Transformar o humor numa ameaça à ordem jurídica é, no mínimo, um anacronismo perigoso. E, no máximo, uma tentativa de censura disfarçada de moralismo. Não estamos perante uma luta entre o humor e a decência. Estamos perante um confronto entre liberdade e suscetibilidade.
Os humoristas não estão acima da lei — mas também não devem estar abaixo do que a Constituição garante: a liberdade de expressão. O direito à sátira, à crítica mordaz, à caricatura é um pilar das sociedades abertas. Não se protege apenas o que agrada. Protege-se, sobretudo, o que incomoda.A acusação de que RAP e Joana Marques querem impunidade é uma caricatura do que realmente se passa. Nenhum deles pediu imunidade legal. O que ambos denunciam é algo mais subtil e mais grave: o uso dos tribunais para silenciar o comentário incómodo.
Sempre que o humor aponta o dedo a figuras públicas, gera desconforto. Sempre que o humor revela o ridículo, levanta defensivas. Mas é essa precisamente a função do humor — não entreter os egos, mas desconstruí-los.
Os que hoje se indignam com uma piada sobre cantores populares, são os mesmos que amanhã aplaudirão uma piada sobre políticos. O critério não pode ser seletivo.E não, o humor não “domina” ninguém. Quem domina é quem controla os tribunais, os meios de produção, os canais institucionais.
O humor é a linguagem de quem não tem poder — e por isso incomoda tanto quem o tem.
Chamar a isso “elite urbana” é apenas o novo nome para o velho desconforto com a crítica.A frase “todos somos ridículos” não é uma desculpa — é um convite à humildade. Nenhum de nós está imune ao erro, ao exagero, ao grotesco. O humor lembra-nos disso, e é esse espelho que muitos recusam encarar. O riso não humilha — revela. O riso não mata — cura.
E o que não se pode permitir é que um tribunal decida, com régua e esquadro, o que é “graça legítima” e o que é “insulto condenável”. Ricardo Araújo Pereira, ao defender publicamente Joana Marques, não ameaçou o Estado de direito.
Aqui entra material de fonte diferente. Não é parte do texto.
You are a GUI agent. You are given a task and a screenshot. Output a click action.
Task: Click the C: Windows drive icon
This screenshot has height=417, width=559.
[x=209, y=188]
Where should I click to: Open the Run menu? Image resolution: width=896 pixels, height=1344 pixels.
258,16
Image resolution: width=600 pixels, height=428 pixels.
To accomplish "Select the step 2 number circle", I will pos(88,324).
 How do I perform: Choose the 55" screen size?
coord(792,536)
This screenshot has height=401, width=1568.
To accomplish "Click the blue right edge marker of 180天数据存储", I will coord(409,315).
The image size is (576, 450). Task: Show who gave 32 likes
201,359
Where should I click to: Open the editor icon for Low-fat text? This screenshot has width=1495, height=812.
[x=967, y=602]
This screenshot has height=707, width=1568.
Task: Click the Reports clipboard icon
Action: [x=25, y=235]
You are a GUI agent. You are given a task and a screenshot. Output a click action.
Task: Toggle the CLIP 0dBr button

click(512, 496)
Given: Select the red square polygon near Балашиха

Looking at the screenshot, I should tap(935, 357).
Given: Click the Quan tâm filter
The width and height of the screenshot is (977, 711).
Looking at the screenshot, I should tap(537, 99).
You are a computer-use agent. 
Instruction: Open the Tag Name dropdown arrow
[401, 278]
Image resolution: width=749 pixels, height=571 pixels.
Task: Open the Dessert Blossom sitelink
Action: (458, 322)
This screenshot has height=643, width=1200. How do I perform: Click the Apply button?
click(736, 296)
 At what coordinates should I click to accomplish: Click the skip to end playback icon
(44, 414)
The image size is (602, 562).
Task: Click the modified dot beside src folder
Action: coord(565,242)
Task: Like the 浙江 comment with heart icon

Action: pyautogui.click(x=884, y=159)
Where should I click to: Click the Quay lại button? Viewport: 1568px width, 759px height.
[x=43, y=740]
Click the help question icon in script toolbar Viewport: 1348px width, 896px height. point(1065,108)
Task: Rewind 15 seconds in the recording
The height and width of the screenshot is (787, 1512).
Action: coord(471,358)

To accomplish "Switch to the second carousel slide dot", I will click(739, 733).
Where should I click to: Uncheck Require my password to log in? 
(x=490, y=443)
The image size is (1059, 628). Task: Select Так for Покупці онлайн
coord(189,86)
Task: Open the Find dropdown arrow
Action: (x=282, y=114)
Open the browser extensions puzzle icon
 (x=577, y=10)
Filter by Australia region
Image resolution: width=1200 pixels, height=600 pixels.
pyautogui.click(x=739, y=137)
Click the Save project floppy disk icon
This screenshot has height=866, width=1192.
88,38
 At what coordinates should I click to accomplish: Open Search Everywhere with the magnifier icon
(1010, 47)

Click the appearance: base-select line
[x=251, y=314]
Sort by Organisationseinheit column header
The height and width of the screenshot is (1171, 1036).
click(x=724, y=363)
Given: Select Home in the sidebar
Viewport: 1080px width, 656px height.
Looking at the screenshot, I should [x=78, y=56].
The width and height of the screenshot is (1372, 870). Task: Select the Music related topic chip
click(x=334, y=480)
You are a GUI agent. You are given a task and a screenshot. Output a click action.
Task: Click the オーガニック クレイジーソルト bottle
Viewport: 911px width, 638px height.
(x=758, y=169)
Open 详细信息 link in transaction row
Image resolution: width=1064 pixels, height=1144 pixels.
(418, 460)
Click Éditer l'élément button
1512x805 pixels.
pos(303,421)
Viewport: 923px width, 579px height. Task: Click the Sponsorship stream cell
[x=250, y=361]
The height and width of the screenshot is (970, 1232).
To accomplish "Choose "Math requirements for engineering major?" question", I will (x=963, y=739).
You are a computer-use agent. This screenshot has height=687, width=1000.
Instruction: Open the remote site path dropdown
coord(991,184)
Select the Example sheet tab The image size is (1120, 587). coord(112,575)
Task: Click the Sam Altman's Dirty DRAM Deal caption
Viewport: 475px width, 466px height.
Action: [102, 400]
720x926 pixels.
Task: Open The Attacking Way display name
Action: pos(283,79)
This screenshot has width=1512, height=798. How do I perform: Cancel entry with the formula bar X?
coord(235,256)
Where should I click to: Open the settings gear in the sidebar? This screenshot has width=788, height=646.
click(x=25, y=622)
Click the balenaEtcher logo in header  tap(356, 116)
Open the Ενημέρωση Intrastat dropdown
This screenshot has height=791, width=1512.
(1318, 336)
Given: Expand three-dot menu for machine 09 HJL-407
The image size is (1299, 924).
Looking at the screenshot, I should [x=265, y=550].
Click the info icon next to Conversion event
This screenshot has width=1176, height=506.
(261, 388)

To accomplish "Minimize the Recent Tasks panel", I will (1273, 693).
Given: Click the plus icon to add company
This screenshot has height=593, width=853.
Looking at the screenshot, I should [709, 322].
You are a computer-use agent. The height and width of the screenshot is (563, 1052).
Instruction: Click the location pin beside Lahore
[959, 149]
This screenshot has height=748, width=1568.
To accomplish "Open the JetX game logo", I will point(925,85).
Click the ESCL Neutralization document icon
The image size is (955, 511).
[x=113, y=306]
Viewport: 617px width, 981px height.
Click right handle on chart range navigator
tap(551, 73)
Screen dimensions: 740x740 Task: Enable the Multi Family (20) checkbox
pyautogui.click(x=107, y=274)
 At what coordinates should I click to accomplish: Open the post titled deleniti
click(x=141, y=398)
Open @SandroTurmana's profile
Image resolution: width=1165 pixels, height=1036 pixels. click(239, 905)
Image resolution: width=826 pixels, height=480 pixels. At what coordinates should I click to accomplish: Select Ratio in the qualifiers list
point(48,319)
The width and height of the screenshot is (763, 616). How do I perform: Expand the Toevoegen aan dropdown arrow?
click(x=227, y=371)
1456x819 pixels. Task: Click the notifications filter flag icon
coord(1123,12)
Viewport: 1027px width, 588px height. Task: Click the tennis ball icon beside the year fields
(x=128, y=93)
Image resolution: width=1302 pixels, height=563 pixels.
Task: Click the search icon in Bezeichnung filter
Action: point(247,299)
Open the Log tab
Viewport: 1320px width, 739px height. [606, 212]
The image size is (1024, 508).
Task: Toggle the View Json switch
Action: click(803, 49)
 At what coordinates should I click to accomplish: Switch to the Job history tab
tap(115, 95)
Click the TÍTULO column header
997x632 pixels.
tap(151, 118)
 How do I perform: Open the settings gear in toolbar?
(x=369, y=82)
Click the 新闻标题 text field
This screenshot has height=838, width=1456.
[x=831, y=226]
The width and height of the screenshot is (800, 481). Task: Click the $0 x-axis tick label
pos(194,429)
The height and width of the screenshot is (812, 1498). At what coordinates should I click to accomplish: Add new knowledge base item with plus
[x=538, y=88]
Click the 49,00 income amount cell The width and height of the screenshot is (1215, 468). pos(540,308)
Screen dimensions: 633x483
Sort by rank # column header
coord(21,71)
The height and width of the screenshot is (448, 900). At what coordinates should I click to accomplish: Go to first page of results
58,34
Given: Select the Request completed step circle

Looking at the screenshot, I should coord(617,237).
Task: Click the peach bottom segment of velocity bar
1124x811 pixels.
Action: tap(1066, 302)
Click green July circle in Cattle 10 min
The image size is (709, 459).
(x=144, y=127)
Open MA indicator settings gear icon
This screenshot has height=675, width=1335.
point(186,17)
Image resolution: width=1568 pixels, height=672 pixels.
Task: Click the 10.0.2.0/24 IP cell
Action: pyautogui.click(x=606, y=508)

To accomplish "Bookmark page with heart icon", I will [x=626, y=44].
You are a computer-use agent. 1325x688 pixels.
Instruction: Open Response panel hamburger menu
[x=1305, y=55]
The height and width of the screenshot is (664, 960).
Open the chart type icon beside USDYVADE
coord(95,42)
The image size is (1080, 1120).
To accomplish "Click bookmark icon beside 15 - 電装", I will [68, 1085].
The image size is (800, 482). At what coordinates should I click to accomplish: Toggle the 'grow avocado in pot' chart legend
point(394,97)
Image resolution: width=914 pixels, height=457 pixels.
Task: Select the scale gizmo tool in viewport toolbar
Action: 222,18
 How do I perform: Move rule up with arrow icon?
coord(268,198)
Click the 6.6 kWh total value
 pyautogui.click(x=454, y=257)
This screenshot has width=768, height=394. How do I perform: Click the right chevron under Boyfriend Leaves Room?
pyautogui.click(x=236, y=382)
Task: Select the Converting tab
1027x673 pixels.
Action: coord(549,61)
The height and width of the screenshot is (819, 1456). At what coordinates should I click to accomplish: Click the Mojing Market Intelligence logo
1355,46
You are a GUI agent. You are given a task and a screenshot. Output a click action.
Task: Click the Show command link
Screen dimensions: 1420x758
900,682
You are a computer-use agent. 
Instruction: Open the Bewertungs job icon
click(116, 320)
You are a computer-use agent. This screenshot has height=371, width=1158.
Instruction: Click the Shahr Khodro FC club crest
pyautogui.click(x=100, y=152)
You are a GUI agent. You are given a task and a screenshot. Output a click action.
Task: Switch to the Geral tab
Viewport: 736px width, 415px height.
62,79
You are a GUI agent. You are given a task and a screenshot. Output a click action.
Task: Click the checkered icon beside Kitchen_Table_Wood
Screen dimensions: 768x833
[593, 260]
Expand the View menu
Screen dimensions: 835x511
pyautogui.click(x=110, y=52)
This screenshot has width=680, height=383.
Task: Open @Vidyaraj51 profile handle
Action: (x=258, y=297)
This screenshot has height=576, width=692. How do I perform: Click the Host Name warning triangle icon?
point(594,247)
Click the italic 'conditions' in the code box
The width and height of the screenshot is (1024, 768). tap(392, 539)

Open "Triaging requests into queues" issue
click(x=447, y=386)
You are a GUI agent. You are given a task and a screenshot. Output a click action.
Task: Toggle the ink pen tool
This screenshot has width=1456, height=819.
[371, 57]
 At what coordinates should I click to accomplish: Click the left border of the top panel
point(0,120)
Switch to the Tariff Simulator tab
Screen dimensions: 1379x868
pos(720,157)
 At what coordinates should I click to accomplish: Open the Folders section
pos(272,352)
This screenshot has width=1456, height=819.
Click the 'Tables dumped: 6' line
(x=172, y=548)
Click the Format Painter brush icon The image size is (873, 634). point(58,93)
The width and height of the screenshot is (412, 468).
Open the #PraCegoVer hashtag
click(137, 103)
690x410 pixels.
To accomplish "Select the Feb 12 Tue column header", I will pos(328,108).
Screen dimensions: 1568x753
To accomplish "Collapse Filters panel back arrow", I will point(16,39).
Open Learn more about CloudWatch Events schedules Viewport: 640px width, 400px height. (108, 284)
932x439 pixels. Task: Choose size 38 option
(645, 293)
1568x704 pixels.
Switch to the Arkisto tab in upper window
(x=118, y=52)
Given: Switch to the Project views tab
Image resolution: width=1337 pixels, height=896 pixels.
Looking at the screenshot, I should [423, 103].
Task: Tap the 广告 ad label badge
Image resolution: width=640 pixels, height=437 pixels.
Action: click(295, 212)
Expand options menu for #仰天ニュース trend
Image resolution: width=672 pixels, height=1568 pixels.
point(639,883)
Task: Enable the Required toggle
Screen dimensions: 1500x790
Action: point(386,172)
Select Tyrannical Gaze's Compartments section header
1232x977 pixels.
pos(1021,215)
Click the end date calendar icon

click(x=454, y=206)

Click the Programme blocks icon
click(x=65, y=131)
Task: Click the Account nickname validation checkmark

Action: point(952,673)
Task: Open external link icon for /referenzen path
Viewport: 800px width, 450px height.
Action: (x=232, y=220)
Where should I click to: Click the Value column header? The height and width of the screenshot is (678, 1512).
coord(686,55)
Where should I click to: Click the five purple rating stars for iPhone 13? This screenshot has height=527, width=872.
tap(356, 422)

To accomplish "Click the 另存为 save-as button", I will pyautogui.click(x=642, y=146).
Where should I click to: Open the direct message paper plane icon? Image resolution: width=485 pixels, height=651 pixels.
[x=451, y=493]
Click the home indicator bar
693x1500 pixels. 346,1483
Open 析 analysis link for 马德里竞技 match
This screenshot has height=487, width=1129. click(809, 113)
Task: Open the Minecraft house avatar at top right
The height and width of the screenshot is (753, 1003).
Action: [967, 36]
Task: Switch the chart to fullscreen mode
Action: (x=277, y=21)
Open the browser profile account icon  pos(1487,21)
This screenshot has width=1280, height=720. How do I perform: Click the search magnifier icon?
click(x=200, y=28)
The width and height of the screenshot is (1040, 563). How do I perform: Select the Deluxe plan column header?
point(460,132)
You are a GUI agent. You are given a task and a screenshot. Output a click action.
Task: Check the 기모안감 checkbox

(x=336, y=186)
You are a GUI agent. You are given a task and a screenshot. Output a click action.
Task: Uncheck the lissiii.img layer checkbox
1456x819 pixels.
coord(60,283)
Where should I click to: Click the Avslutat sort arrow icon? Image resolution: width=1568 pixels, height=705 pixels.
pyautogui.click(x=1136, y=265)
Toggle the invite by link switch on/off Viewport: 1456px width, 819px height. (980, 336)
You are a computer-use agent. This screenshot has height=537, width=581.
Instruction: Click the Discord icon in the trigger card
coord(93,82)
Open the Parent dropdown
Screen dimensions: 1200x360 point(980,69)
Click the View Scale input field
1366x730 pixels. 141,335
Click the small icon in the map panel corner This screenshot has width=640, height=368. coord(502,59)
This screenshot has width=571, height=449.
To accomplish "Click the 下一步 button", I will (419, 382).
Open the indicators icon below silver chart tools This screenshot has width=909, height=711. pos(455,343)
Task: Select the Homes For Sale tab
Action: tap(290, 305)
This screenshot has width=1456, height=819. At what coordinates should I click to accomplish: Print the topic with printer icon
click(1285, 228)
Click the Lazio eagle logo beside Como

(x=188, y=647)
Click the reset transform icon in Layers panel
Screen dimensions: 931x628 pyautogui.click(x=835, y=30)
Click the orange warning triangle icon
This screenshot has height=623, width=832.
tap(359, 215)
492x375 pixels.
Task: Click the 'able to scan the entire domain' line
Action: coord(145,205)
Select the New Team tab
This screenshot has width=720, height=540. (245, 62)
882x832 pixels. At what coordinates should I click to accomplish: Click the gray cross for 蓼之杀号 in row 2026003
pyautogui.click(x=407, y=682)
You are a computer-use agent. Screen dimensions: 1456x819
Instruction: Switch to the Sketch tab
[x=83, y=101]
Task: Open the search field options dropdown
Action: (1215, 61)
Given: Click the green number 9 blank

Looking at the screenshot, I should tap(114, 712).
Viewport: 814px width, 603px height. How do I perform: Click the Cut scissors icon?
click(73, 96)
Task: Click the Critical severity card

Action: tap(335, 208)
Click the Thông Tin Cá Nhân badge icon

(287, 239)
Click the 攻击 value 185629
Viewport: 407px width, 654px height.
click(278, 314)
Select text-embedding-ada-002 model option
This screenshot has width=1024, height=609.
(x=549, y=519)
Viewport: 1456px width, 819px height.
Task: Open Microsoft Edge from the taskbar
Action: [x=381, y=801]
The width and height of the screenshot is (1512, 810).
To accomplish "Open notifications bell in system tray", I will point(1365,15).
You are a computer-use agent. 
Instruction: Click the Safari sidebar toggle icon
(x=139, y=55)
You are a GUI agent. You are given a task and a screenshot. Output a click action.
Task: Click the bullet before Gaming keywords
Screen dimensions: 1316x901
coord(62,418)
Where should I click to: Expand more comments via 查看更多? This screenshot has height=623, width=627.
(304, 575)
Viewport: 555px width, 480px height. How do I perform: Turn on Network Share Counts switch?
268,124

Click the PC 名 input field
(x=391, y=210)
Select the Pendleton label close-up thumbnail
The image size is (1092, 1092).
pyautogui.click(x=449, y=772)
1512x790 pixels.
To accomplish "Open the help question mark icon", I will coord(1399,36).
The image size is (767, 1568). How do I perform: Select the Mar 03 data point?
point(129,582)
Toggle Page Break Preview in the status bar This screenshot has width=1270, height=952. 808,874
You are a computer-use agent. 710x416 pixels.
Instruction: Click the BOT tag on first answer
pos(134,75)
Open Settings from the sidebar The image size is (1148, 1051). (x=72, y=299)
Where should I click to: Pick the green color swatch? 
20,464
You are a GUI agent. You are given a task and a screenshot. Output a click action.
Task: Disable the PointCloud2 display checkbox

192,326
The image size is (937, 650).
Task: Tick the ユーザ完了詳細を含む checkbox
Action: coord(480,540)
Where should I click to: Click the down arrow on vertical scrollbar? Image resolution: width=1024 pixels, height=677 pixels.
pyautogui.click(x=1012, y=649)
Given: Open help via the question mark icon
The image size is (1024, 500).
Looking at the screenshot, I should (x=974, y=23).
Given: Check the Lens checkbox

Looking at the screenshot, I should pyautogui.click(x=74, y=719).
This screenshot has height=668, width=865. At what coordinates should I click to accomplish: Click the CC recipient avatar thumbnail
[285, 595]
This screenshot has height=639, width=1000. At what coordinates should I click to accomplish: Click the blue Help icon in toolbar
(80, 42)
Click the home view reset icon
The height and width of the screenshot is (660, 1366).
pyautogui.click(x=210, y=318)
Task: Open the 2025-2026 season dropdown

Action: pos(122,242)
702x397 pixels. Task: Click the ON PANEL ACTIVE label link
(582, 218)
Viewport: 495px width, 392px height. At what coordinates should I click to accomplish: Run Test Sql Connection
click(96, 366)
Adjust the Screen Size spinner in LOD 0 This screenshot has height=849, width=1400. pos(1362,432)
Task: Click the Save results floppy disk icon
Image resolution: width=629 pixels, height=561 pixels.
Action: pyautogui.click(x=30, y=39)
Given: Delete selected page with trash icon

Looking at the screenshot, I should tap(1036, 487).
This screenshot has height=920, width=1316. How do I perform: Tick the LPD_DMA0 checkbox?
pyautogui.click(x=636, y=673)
Pelo contrário, exerceu o seu. E fez o que se espera de uma sociedade madura: debateu em praça pública uma decisão judicial que considera desproporcional. Isso não é chantagem — é democracia.
É preciso que se diga: a Justiça pode errar. E pode ser questionada. Porque também ela é feita de pessoas, contextos e interpretações. Quando um artista critica uma sentença, não está a desrespeitar a lei — está a exercer o direito fundamental ao contraditório.
O mesmo direito que protege os que se sentem ofendidos.Sim, é legítimo que os Anjos se sintam atingidos. Mas é igualmente legítimo que quem os comentou o tenha feito dentro do espaço de liberdade criativa que a Constituição consagra. O tribunal não é um palco. Mas também não pode ser um púlpito de censura.
O precedente, esse sim, é perigoso. Porque abre a porta a processos contra qualquer forma de expressão crítica. E isso, em nome da honra, pode matar o debate público e instaurar o medo.
Não. O humor não está acima da lei. Mas a lei também não pode estar acima da liberdade.A liberdade de expressão não é um luxo dos humoristas. É um direito de todos nós. Mesmo — e sobretudo — quando faz rir.